Supplied text.
A Willingness to Try New Things Led MPH Student Zoha Anjum to a Career in Global Health

by Zoha Anjum


Students of Public Health: Voices & Profiles focuses on research projects and other contributions students are making to advance public health.

Zoha Anjum

Student Voices — During my undergraduate studies at the University of Toronto, I worked with the Youth Health Action Network (YHAN) on accessibility to mental health services in post-secondary institutions. My involvement led to the publication of a video clip demonstrating students’ perspectives on mental health services at their respective schools. This extracurricular involvement was my first exposure to the field of public health. After contributing to the project for two years, I was confident about my decision to pursue my graduate training in public health. Having applied to various public health graduate programs in Canada, I decided to pursue the Masters of Public Health program at McMaster University, mainly due to the option of pursuing a thesis project, in addition to learning about public health through formal courses. I was also concurrently accepted to Waters Without Borders (WWB), a prestigious interdisciplinary graduate diploma program at the United Nations University, Institute of Water, Environment & Health (UNU-INWEH).

Supplied information.
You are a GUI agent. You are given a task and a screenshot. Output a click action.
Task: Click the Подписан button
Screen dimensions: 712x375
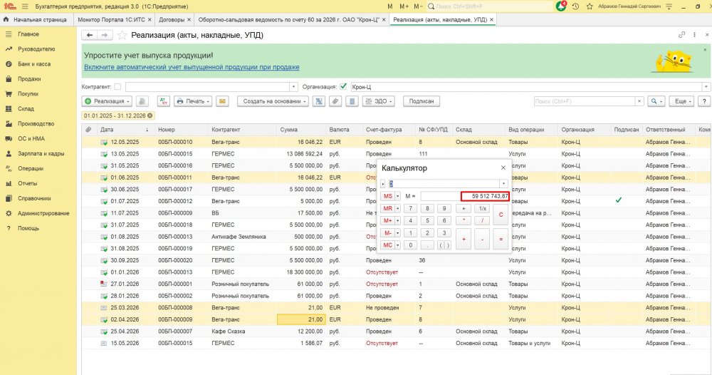(x=422, y=101)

Action item A. Do these statements agree with the profile of Zoha Anjum? (i) The work with the Youth Health Action Network happened during undergraduate studies at the University of Toronto. (ii) McMaster University was chosen mainly for its location. (iii) Zoha Anjum was also accepted to Waters Without Borders at UNU-INWEH. Answer yes or no for each and quote the words of the profile that decide it.
Action item B. Can you carry on the profile of Zoha Anjum from its last sentence?
The data that comes after the profile of Zoha Anjum is unrelated material.

Answer section A.
(i) Yes: "During my undergraduate studies at the University of Toronto, I worked with the Youth Health Action Network (YHAN)"
(ii) No: "mainly due to the option of pursuing a thesis project, in addition to learning about public health through formal courses"
(iii) Yes: "I was also concurrently accepted to Waters Without Borders (WWB), a prestigious interdisciplinary graduate diploma program at the United Nations University, Institute of Water, Environment & Health (UNU-INWEH)"

Answer section B.
Visit to United Nations University Institute of Natural Resources in Africa

I had an interest in infectious diseases at the outset of my graduate studies. However, my horizons expanded after I went on a water-related research trip to Ghana as a part of my WWB studies. In Ghana, my classmates and I conducted key informant interviews with non-profit organizations and focus groups with the students at the University of Ghana to learn more about their perspectives on the country’s progress towards achieving the Sustainable Development Goals 6.1 (Water) and 6.2 (Sanitation). We also performed quality testing on water obtained from various sources such as springs, taps, and sealed bottles. During our trip, we visited a few rural communities near the city of Accra to acquire knowledge about water, sanitation, and hygiene issues in rural parts of the country. This eye-opening experience made me realize how access to potable water, a basic necessity, is a privilege in certain parts of the world. Inadequate or poor-quality water has many implications for health and wellness and leads to a plethora of acute and chronic conditions. This experience further inspired me to pursue my thesis project in the field of water equity and water-borne illness.

Visit to a local community in Accra, Ghana

Currently, I am conducting a secondary data analysis to identify an association between equitable access to potable water and prevalence of diarrhea in a rural community in Kenya, using geospatial analysis tools. Establishing an association between access to potable water and diarrhea will highlight how equity relates to infectious diseases. The results of this study can be used to perform evidence-based decision making in the lower- and middle-income countries (LMIC). Furthermore, my project may provide foundational tools to promote and plan development in the neighborhoods under study.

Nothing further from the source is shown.